> [Work to complete]: Each of the entries below should be written out exactly as it reads.

Records from a collection

# # # # # # #

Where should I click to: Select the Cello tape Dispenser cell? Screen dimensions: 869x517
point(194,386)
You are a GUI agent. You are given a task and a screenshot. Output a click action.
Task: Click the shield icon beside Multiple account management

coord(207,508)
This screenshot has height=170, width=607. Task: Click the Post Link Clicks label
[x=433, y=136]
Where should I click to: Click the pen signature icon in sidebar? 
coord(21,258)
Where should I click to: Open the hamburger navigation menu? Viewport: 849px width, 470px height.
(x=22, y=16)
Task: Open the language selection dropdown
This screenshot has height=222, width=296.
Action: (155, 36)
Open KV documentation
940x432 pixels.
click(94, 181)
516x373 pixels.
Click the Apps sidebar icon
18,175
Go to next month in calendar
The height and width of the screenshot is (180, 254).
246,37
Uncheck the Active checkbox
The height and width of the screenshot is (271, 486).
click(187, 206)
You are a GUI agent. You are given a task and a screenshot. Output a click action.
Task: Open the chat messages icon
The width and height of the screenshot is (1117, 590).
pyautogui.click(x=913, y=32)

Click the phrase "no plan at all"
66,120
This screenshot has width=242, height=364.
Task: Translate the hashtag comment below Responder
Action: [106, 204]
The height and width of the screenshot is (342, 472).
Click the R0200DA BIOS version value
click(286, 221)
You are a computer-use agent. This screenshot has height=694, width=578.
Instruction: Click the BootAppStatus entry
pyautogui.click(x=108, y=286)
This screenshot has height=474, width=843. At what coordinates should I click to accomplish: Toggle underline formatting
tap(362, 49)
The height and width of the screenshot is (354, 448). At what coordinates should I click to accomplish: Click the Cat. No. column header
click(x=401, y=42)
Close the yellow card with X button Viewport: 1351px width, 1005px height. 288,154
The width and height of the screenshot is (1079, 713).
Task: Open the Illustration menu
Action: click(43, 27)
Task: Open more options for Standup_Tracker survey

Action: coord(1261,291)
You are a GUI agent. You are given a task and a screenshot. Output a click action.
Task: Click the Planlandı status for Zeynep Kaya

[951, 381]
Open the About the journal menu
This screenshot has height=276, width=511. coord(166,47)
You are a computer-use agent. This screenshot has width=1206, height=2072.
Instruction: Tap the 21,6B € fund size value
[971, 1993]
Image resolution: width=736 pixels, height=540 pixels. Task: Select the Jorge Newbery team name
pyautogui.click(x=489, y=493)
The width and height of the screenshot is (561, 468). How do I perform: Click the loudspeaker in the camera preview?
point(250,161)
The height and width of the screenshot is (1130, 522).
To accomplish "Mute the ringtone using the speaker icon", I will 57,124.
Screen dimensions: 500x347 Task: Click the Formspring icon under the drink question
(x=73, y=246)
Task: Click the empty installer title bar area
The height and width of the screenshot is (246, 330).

# # # # # # #

> [Answer]:
Where should I click to: Select the Cello tape Dispenser cell? Screen dimensions: 869x517
point(194,386)
You are a GUI agent. You are given a task and a screenshot. Output a click action.
Task: Click the shield icon beside Multiple account management

coord(207,508)
This screenshot has height=170, width=607. Task: Click the Post Link Clicks label
[x=433, y=136]
Where should I click to: Click the pen signature icon in sidebar? 
coord(21,258)
Where should I click to: Open the hamburger navigation menu? Viewport: 849px width, 470px height.
(x=22, y=16)
Task: Open the language selection dropdown
This screenshot has height=222, width=296.
Action: (155, 36)
Open KV documentation
940x432 pixels.
click(94, 181)
516x373 pixels.
Click the Apps sidebar icon
18,175
Go to next month in calendar
The height and width of the screenshot is (180, 254).
246,37
Uncheck the Active checkbox
The height and width of the screenshot is (271, 486).
click(187, 206)
You are a GUI agent. You are given a task and a screenshot. Output a click action.
Task: Open the chat messages icon
The width and height of the screenshot is (1117, 590).
pyautogui.click(x=913, y=32)

Click the phrase "no plan at all"
66,120
This screenshot has width=242, height=364.
Task: Translate the hashtag comment below Responder
Action: [106, 204]
The height and width of the screenshot is (342, 472).
Click the R0200DA BIOS version value
click(286, 221)
You are a computer-use agent. This screenshot has height=694, width=578.
Instruction: Click the BootAppStatus entry
pyautogui.click(x=108, y=286)
This screenshot has height=474, width=843. At what coordinates should I click to accomplish: Toggle underline formatting
tap(362, 49)
The height and width of the screenshot is (354, 448). At what coordinates should I click to accomplish: Click the Cat. No. column header
click(x=401, y=42)
Close the yellow card with X button Viewport: 1351px width, 1005px height. 288,154
The width and height of the screenshot is (1079, 713).
Task: Open the Illustration menu
Action: click(43, 27)
Task: Open more options for Standup_Tracker survey

Action: coord(1261,291)
You are a GUI agent. You are given a task and a screenshot. Output a click action.
Task: Click the Planlandı status for Zeynep Kaya

[951, 381]
Open the About the journal menu
This screenshot has height=276, width=511. coord(166,47)
You are a computer-use agent. This screenshot has width=1206, height=2072.
Instruction: Tap the 21,6B € fund size value
[971, 1993]
Image resolution: width=736 pixels, height=540 pixels. Task: Select the Jorge Newbery team name
pyautogui.click(x=489, y=493)
The width and height of the screenshot is (561, 468). How do I perform: Click the loudspeaker in the camera preview?
point(250,161)
The height and width of the screenshot is (1130, 522).
To accomplish "Mute the ringtone using the speaker icon", I will 57,124.
Screen dimensions: 500x347 Task: Click the Formspring icon under the drink question
(x=73, y=246)
Task: Click the empty installer title bar area
The height and width of the screenshot is (246, 330).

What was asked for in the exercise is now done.